Each line from the one containing "Miguna Miguna (113, 2529)" to the end of the entries is to be repeated exactly, and no other line.

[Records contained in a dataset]
*****
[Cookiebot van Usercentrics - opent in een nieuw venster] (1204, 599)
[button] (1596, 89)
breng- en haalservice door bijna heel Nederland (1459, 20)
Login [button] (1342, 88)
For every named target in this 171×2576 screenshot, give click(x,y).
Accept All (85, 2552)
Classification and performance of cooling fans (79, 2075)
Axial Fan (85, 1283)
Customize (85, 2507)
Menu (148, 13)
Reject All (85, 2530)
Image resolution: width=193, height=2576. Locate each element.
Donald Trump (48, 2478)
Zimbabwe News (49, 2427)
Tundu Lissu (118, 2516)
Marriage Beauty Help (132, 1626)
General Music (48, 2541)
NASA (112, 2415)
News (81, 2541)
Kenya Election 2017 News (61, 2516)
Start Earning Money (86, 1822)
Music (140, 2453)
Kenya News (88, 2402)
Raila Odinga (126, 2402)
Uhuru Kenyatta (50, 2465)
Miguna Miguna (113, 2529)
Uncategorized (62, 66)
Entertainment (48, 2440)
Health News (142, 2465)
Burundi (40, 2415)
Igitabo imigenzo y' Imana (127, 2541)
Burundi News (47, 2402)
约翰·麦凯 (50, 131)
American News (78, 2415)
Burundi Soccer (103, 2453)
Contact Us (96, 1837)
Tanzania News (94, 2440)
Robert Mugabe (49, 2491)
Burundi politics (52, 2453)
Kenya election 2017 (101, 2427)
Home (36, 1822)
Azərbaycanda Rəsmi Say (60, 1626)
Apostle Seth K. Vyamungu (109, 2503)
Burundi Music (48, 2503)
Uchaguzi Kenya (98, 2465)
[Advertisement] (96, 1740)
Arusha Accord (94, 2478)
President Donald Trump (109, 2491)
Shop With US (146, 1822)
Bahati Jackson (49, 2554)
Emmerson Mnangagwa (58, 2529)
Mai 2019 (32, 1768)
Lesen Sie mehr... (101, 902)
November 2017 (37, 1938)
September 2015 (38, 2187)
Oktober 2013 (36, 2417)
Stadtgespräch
*****
* COMPLETED TASK *
Miguna Miguna (113, 2529)
Uncategorized (62, 66)
Entertainment (48, 2440)
Health News (142, 2465)
Burundi (40, 2415)
Igitabo imigenzo y' Imana (127, 2541)
Burundi News (47, 2402)
约翰·麦凯 (50, 131)
American News (78, 2415)
Burundi Soccer (103, 2453)
Contact Us (96, 1837)
Tanzania News (94, 2440)
Robert Mugabe (49, 2491)
Burundi politics (52, 2453)
Kenya election 2017 (101, 2427)
Home (36, 1822)
Azərbaycanda Rəsmi Say (60, 1626)
Apostle Seth K. Vyamungu (109, 2503)
Burundi Music (48, 2503)
Uchaguzi Kenya (98, 2465)
[Advertisement] (96, 1740)
Arusha Accord (94, 2478)
President Donald Trump (109, 2491)
Shop With US (146, 1822)
Bahati Jackson (49, 2554)
Emmerson Mnangagwa (58, 2529)
Mai 2019 (32, 1768)
Lesen Sie mehr... (101, 902)
November 2017 (37, 1938)
September 2015 (38, 2187)
Oktober 2013 (36, 2417)
Stadtgespräch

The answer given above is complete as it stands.